Highlights & Insights¶
- First pure-Mamba VHPE framework: Demonstrates the substantial potential of SSMs for dense prediction tasks in computer vision.
- Design philosophy of decoupled global-local modeling: GSM and LRM serve distinct roles, proving more effective than a unified architecture.
- Linear complexity for high-resolution sequences: While Transformers OOM at 15,360 tokens, Mamba operates at only 138.9 GFLOPs.
- Elegant multi-direction design of STS6D: The three scan types—unified, spatial, and temporal—each capture distinct semantics and are strongly complementary.
- Extremely low training cost: Frozen backbone with only 9.8M trainable parameters, trainable on a single TITAN RTX GPU.
Limitations & Future Work¶
- The backbone weights are fully frozen, which may limit adaptability in domain-specific settings.
- The temporal span is fixed at \(\delta=2\) (5 frames); a longer temporal range may further improve performance.
- On Sub-JHMDB, there remains a notable gap compared to the post-processing method DeciWatch (98.8 vs. 97.9), as post-processing methods operate in pose coordinate space and are qualitatively different.

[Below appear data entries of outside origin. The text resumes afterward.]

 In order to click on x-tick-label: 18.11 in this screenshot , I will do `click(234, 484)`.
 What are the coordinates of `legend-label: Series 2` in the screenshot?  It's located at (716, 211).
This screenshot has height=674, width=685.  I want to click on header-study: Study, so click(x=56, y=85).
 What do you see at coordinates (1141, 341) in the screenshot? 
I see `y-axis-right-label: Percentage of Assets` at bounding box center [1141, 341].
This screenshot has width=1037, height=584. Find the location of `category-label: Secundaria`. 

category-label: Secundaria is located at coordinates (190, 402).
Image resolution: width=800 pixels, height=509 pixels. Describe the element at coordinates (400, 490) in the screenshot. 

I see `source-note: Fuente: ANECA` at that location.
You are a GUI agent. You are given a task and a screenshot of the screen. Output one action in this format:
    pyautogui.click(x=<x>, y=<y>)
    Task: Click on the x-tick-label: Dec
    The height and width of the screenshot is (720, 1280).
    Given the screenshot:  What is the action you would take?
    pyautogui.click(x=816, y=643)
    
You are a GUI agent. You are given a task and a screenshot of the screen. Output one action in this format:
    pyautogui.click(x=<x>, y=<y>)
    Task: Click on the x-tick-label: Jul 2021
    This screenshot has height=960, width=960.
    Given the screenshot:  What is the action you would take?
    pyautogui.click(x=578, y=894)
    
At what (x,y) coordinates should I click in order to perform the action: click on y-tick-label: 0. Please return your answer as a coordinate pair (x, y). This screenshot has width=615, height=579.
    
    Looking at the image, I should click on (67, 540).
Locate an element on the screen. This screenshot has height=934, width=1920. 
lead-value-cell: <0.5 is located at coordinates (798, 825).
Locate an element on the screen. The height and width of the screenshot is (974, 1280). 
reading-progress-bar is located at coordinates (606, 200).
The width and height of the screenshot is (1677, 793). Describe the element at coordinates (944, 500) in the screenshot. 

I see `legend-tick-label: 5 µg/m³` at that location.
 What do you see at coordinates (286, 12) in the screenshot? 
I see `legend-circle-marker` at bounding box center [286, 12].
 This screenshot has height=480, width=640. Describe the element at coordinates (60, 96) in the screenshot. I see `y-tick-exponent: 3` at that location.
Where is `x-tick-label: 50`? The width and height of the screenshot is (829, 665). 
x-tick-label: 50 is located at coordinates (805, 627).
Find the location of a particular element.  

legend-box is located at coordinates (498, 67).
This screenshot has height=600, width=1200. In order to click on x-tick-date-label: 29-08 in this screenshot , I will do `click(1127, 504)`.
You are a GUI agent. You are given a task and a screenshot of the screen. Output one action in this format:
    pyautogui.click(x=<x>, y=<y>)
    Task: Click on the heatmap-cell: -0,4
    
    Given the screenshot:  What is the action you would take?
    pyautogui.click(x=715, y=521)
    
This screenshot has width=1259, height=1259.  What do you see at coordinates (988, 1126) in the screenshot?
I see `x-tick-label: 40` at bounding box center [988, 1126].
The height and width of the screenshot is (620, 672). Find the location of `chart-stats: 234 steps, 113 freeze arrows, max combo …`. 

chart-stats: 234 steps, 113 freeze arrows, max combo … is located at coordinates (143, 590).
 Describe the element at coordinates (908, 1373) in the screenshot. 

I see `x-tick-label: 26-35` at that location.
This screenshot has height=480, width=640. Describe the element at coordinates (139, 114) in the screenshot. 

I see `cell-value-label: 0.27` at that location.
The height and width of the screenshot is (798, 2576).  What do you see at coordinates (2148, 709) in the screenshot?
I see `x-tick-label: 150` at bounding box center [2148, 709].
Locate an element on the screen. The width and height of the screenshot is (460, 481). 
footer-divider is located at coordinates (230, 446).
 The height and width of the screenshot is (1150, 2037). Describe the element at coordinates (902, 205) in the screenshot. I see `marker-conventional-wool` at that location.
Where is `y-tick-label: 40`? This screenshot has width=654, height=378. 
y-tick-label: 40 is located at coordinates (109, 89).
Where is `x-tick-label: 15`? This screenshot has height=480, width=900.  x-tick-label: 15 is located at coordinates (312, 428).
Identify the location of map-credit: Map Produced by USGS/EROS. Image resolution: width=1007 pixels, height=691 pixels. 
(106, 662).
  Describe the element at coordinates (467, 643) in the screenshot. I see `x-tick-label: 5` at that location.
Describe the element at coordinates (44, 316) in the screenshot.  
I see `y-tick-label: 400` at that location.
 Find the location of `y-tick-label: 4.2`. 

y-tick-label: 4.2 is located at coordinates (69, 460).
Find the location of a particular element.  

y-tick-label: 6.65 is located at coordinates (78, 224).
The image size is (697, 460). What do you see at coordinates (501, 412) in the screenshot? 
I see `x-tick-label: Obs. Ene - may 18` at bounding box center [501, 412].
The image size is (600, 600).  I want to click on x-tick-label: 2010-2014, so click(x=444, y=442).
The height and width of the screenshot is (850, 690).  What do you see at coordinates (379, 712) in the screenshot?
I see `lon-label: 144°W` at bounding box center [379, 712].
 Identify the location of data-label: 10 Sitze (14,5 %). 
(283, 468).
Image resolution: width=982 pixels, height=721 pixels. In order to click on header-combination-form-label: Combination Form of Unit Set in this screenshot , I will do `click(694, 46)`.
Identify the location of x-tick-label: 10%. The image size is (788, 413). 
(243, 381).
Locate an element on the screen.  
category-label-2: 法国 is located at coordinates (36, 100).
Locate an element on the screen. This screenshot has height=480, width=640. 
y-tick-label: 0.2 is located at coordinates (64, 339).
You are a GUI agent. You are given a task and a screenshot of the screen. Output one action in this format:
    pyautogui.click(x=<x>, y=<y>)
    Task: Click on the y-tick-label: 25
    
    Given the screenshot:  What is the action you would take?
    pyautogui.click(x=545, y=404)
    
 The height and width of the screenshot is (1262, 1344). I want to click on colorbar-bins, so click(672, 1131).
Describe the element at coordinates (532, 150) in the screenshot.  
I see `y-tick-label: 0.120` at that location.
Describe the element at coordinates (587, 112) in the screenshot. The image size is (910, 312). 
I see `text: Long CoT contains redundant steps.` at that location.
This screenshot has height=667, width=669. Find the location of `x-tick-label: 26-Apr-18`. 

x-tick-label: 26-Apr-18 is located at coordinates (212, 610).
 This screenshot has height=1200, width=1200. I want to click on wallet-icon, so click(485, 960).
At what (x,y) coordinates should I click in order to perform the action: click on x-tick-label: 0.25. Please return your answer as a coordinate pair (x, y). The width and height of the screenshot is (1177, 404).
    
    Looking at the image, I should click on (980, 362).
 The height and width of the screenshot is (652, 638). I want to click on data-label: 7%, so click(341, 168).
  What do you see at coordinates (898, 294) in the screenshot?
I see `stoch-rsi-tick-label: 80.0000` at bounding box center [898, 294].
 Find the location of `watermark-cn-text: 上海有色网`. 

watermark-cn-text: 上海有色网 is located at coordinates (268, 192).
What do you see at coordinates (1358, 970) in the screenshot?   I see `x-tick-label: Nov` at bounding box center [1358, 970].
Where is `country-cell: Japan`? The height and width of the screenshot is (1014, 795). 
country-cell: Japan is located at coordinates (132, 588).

- The local window size (\(8\times6\times T\)) is fixed; adaptive window sizes may be more effective.
- Other dense spatiotemporal tasks, such as 3D human pose estimation and video segmentation, remain unexplored.
Related Work & Insights¶
- SSM/Mamba family: The evolution from S4 to Mamba; this work extends 1D Mamba to high-resolution video spatiotemporal modeling.
- Limitations of CNN vs. Transformer: CNNs have limited receptive fields; Transformers suffer from quadratic complexity; Mamba achieves the best trade-off at high resolution.
- Comparison with VideoMamba: VideoMamba performs only simple per-frame flattening, whereas the proposed 6D scanning combined with windowed local scanning provides a more comprehensive treatment.
- The proposed approach provides a reference for adapting Mamba to other spatiotemporal tasks such as tracking and action recognition.
Rating¶
- Novelty: ⭐⭐⭐⭐ First pure-Mamba VHPE framework; STS6D multi-direction scanning and STMM fusion are novel designs.
- Experimental Thoroughness: ⭐⭐⭐⭐⭐ Comprehensive validation on four benchmarks with detailed ablations covering components, scanning directions, resolution, and computational efficiency.
- Writing Quality: ⭐⭐⭐⭐ Clear structure, complete mathematical derivations, and rich visualizations (activation maps, comparisons).
- Value: ⭐⭐⭐⭐ Opens a new direction for Mamba in dense spatiotemporal prediction tasks, with a prominent computational efficiency advantage.